The features of the electrocardiograms are presented Table 2.
TTS group coronary angiography and ventriculography Two patients with TTS presented non-significant stenoses. No coronary lesion was observed for the 11 other patients with TTS. Ventriculography examples of the three patterns observed in our series are shown in Fig. 2 and Video A.1 (apical pattern), Fig. 3 and Video A.2 (mid-left ventricular pattern) and Fig. 4 and Video A.3 (inverted pattern).

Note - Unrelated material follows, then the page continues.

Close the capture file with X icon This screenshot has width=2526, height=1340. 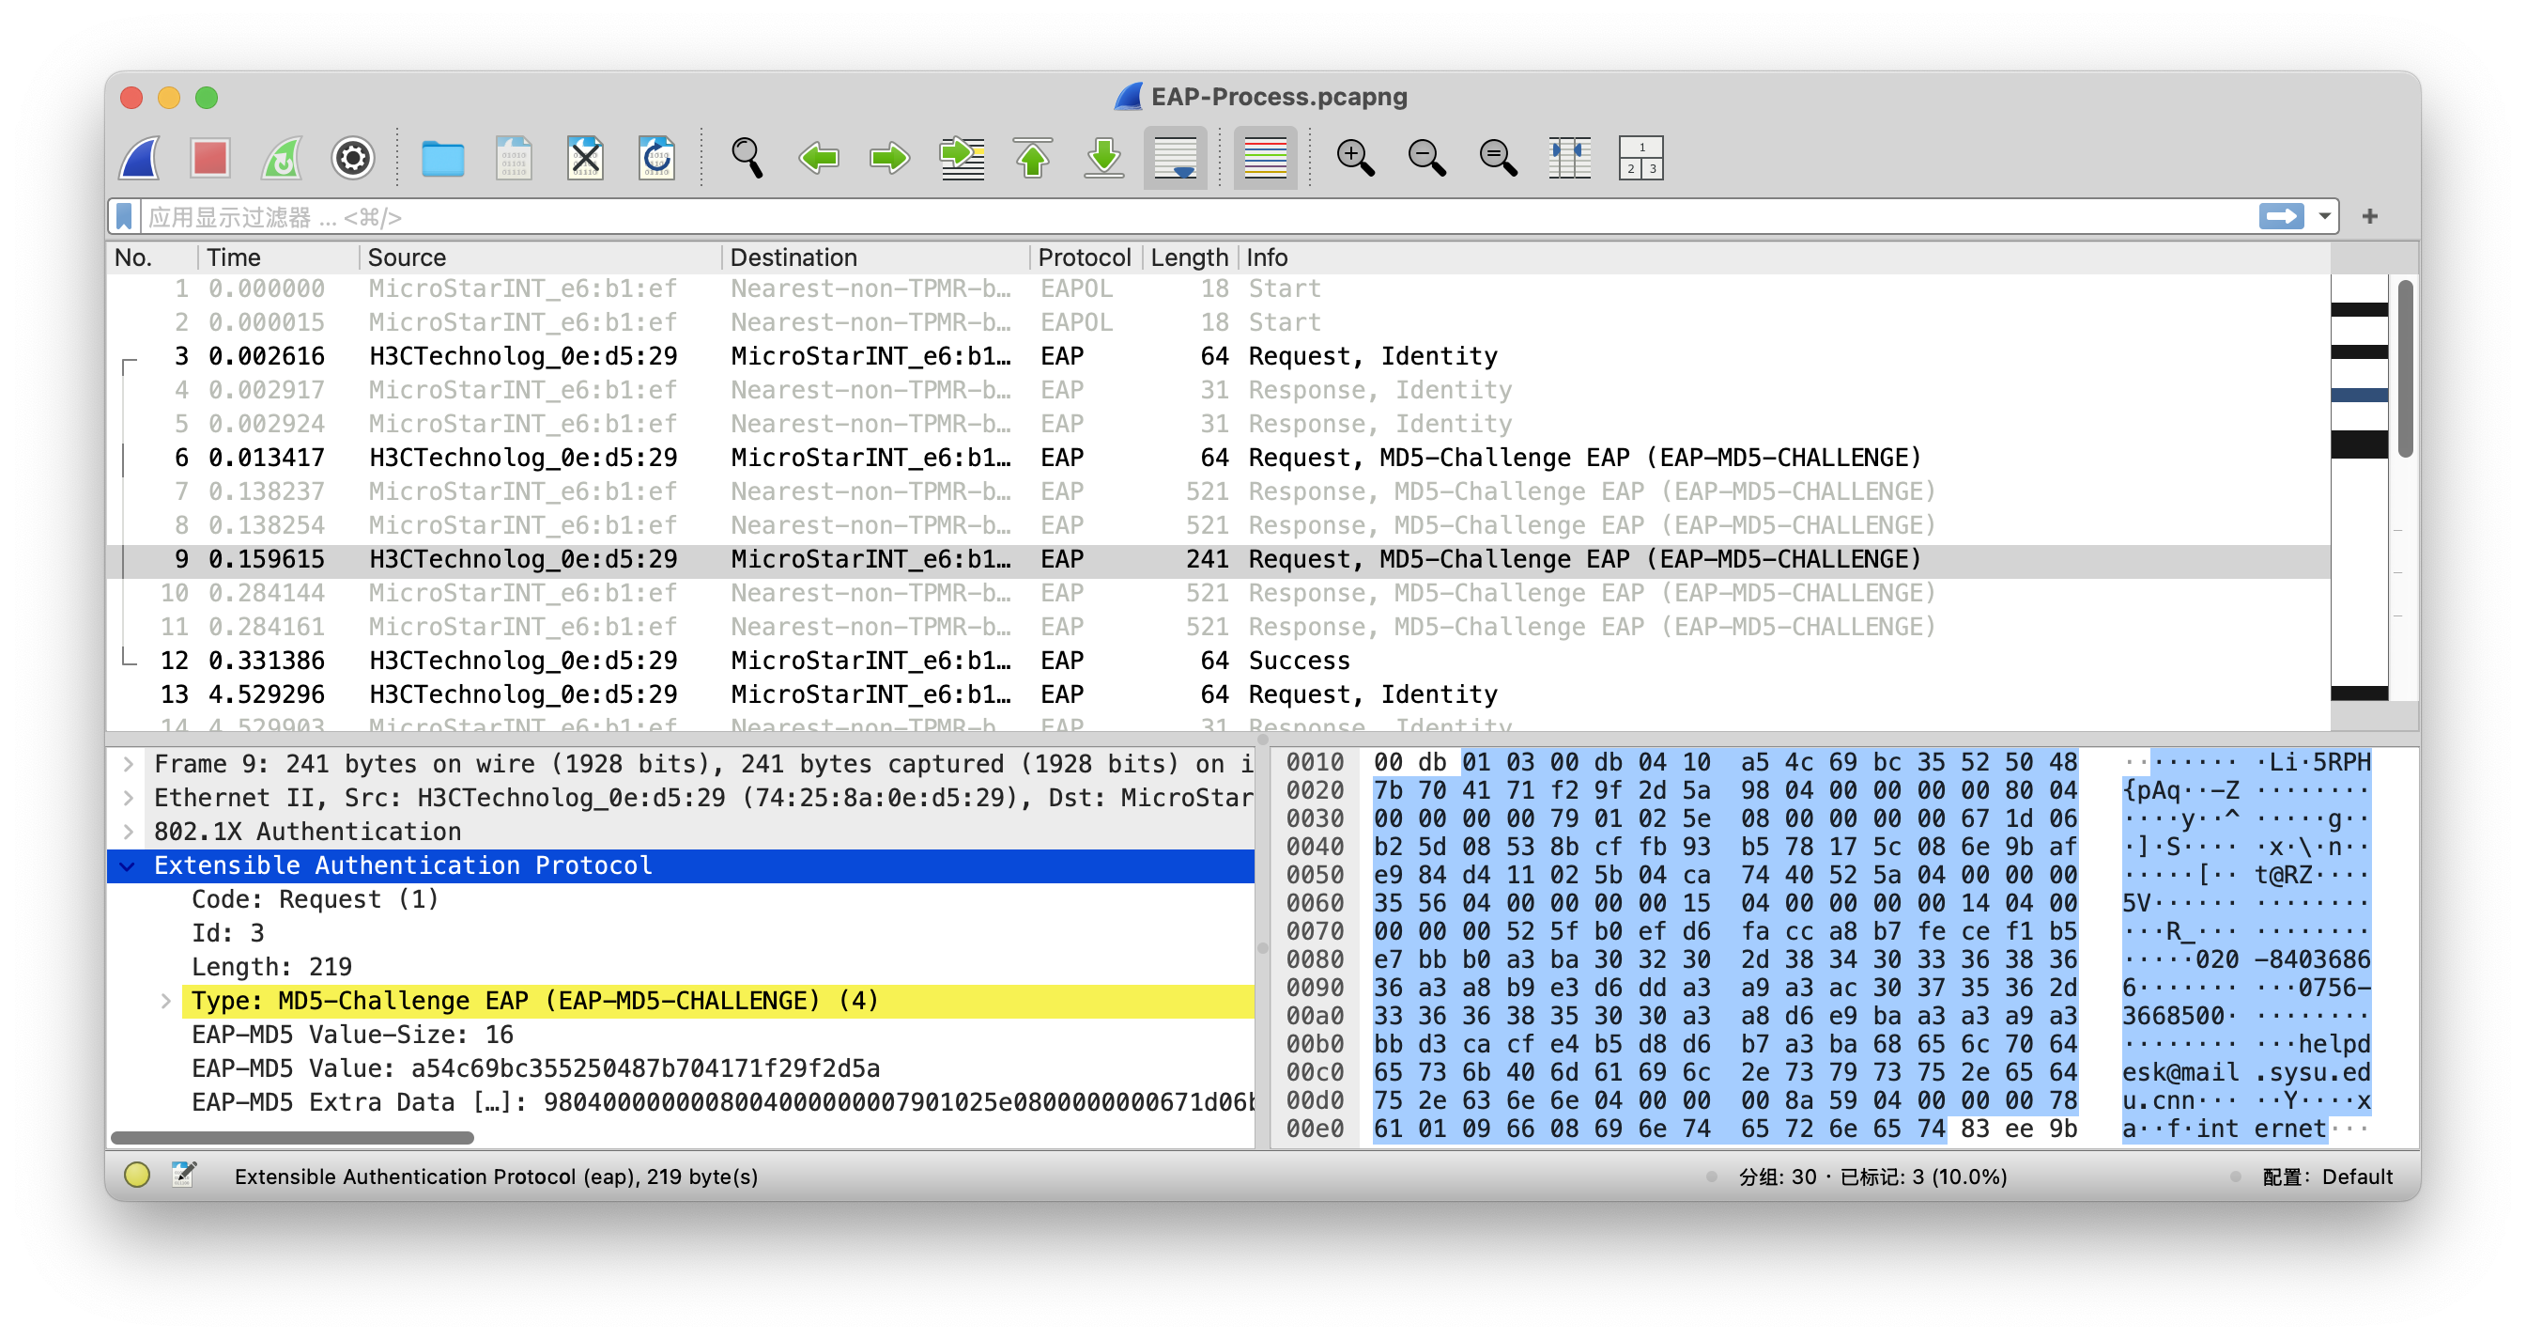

TTS group echocardiogram features The median LVEF of patients with TTS was 29.0% (20.0—37.0) (Table 3). The apical TTS pattern concerned 69.2% of the patients with TTS, the mid-left ventricular pattern 23.1% and the inverted pattern 7.7% (Table 4). No focal pattern was observed. The median LVEF for apical TTS was similar to the median LVEF for the midventricular pattern (P = 0.735). The cardiac index was impaired in seven patients with TTS (53.8%). Right ventricular systolic dysfunction was found in five patients with TTS (38.5%). One patient with TTS presented with left ventricular outflow tract obstruction (< 40 mmHg) complicated by moderate mitral regurgitation. One patient with TTS had moderate pericardial effusion. No apical thrombus was seen. All patients with TTS recovered normal cardiac function (both left and right ventricular functions) except for one patient who died in the ICU before potential recovery. The median delay to cardiac index recovery, when impaired, was 2 (1—2.75) days, and that of LVEF was 12.5 (7—14.75) days.
TTS group biological features Troponin I was elevated for all patients with TTS, with a median peak of 0.84 (IQR 0.44—3.88) ng/mL (Table 1).
Troponin I was initially negative for two patients with TTS on admission, but always rose in the first 24 hours after ICU admission. The median BNP concentration was 1357 (IQR 461—1651) pg/L (Table 1).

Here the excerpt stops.